**GIVEN DATA**
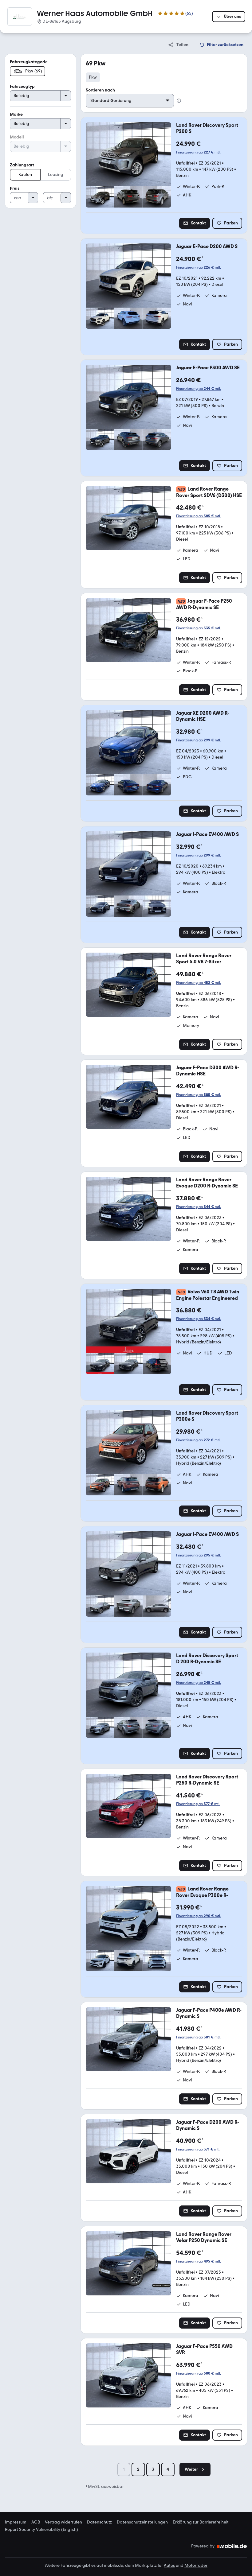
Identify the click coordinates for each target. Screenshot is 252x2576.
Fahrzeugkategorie (29, 61)
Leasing (55, 174)
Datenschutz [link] (99, 2522)
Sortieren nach (100, 90)
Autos (169, 2565)
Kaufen (25, 174)
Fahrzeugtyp (22, 86)
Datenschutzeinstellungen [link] (142, 2522)
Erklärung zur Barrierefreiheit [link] (201, 2522)
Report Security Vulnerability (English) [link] (41, 2529)
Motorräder (195, 2565)
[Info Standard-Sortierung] (178, 100)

**EXERCISE PROMPT**
Output everything in the records exactly, leaving pictures out.

**TASK RESPONSE**
Identify the click coordinates for each target. Screenshot is 252x2576.
Fahrzeugkategorie (29, 61)
Leasing (55, 174)
Datenschutz [link] (99, 2522)
Sortieren nach (100, 90)
Autos (169, 2565)
Kaufen (25, 174)
Fahrzeugtyp (22, 86)
Datenschutzeinstellungen [link] (142, 2522)
Erklärung zur Barrierefreiheit [link] (201, 2522)
Report Security Vulnerability (English) [link] (41, 2529)
Motorräder (195, 2565)
[Info Standard-Sortierung] (178, 100)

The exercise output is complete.